MARCHES ET CONTRATS ADMINISTRATIFS - RAPPORTS ENTRE L'ARCHITECTE - L'ENTREPRENEUR ET LE MAITRE DE L'OUVRAGE - RESPONSABILITE DES CONSTRUCTEURS A L'EGARD DU MAITRE DE L'OUVRAGE - QUESTIONS GENERALES - RECEPTION DES TRAVAUX - RECEPTION DEFINITIVE - Effets de la réception définitive - Circonstance faisant obstacle à l'engagement de la responsabilité contractuelle des architectes - Absence.

39-06-01-01-01-02 La réception définitive des travaux prononcée sans réserves, qui ne met fin aux rapports contractuels entre le maître de l'ouvrage et les constructeurs qu'en ce qui concerne la réalisation de l'ouvrage, ne fait pas obstacle à ce que la responsabilité contractuelle des architectes soit ultérieurement recherchée à raison des fautes qu'ils ont commises dans le contrôle des situations de travaux servant au calcul des acomptes à verser aux entreprises. Responsabilité contractuelle des architectes engagée en l'espèce à raison d'une faute commise dans leur mission contractuelle de vérification des décomptes des entreprises.

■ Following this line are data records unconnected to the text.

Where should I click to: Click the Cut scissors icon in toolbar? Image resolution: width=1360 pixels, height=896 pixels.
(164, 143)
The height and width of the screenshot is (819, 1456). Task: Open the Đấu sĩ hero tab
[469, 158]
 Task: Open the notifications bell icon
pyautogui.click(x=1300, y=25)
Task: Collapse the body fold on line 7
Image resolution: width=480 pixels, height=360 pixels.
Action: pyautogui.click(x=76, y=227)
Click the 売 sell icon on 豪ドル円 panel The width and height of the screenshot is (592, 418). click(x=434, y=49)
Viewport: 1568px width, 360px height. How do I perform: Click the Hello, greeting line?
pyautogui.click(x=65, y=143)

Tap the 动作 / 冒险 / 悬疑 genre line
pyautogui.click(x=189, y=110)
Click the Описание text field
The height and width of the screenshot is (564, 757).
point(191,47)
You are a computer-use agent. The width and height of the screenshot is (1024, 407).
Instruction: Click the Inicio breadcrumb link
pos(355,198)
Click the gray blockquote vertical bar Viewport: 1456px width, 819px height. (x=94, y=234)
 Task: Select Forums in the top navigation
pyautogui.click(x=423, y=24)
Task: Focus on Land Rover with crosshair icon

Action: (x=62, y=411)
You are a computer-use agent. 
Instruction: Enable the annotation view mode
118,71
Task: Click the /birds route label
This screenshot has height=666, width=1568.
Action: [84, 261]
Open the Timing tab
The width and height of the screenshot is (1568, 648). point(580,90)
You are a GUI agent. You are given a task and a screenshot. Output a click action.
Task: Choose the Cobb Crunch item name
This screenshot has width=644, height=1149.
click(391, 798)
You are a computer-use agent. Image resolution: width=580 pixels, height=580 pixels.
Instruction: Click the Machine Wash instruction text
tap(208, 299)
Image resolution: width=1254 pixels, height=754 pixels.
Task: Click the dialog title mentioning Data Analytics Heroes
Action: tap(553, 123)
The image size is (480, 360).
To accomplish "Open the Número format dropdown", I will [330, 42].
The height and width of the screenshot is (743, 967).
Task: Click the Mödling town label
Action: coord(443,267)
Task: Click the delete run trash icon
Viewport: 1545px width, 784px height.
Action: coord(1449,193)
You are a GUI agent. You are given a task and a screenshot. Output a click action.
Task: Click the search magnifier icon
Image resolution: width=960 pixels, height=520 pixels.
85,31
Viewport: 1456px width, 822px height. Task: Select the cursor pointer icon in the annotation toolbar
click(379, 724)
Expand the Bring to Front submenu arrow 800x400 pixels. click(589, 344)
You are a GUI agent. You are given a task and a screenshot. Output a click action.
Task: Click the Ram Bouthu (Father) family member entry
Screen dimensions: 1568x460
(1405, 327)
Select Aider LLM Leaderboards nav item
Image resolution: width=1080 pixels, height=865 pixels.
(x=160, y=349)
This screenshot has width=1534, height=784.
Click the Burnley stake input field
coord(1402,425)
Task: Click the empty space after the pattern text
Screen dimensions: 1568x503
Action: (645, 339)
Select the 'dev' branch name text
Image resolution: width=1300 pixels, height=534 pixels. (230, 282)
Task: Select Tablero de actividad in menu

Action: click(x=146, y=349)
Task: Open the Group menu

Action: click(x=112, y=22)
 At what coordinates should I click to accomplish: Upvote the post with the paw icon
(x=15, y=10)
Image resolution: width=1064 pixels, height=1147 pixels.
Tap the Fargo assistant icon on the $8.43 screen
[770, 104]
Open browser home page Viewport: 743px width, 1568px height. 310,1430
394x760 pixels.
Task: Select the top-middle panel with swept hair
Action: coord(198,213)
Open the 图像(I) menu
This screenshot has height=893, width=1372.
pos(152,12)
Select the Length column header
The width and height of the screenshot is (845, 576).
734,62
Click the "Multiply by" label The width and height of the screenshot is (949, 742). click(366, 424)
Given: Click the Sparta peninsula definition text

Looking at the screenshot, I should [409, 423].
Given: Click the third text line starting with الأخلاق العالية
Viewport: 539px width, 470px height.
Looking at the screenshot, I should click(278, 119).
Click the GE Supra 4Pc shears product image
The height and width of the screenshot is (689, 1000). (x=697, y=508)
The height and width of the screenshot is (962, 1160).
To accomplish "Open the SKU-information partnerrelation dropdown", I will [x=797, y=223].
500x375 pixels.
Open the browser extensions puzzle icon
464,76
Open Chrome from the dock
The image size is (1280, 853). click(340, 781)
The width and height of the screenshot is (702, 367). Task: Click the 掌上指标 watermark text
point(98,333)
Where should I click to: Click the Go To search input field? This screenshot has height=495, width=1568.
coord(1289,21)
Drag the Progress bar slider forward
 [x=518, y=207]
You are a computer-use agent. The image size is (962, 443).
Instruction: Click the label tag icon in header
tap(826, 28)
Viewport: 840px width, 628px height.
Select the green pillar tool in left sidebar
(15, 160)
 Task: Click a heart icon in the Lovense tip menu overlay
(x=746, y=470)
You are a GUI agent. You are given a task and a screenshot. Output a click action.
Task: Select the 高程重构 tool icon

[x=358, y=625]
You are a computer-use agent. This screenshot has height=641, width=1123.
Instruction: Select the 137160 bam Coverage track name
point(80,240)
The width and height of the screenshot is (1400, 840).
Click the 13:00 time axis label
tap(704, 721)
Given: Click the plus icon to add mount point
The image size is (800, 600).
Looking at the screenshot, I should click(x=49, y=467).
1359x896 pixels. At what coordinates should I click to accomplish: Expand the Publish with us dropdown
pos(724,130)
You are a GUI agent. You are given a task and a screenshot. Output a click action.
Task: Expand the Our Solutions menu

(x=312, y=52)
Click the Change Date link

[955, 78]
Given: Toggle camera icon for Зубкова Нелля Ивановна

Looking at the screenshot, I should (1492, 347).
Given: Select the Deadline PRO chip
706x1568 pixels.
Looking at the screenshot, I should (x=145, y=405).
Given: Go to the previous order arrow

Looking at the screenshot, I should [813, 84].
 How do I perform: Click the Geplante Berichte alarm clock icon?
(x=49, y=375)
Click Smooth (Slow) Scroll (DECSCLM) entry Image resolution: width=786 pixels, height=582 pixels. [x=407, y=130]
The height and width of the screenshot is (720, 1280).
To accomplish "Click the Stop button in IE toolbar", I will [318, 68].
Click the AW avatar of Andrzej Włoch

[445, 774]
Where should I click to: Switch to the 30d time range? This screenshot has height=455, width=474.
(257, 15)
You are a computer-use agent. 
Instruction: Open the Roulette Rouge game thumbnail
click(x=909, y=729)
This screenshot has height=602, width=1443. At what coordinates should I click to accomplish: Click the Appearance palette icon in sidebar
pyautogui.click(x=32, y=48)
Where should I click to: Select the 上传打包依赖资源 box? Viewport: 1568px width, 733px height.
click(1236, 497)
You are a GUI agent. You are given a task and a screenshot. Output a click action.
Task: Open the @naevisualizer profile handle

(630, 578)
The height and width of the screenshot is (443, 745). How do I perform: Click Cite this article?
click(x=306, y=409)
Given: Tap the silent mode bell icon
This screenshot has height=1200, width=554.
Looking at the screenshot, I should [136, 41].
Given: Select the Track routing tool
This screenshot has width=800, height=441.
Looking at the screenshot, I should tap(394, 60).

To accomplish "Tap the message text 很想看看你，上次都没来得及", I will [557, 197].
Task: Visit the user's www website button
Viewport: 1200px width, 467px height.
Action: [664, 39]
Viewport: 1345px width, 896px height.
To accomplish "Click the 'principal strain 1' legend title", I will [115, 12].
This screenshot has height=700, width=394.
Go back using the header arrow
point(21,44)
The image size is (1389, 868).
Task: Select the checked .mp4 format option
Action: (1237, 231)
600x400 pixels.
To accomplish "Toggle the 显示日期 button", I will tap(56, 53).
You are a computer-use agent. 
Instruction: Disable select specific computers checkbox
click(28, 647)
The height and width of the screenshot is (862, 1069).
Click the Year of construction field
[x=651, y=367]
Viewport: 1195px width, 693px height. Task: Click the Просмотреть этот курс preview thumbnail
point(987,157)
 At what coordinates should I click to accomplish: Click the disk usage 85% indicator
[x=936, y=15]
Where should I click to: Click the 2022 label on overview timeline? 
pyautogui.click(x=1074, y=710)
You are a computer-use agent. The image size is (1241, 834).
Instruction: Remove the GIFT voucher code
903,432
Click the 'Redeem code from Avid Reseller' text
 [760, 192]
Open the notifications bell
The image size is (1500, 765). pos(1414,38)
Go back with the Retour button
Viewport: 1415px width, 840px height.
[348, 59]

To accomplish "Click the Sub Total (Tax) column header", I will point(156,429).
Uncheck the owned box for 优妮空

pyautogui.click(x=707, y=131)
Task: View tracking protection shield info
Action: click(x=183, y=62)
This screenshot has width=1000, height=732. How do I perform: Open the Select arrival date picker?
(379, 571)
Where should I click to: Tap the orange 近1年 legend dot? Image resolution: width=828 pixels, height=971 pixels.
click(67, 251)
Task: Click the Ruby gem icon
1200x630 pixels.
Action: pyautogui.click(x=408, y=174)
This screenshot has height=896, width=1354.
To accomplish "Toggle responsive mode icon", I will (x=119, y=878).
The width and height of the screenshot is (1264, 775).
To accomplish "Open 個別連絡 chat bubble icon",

MARCHES ET CONTRATS ADMINISTRATIFS - RAPPORTS ENTRE L'ARCHITECTE - L'ENTREPRENEUR ET LE MAITRE DE L'OUVRAGE - RESPONSABILITE DES CONSTRUCTEURS A L'EGARD DU MAITRE DE L'OUVRAGE - RESPONSABILITE CONTRACTUELLE - FAITS DE NATURE A ENTRAINER LA RESPONSABILITE DE L'ARCHITECTE - Erreur commise dans le contrôle des situations de travaux.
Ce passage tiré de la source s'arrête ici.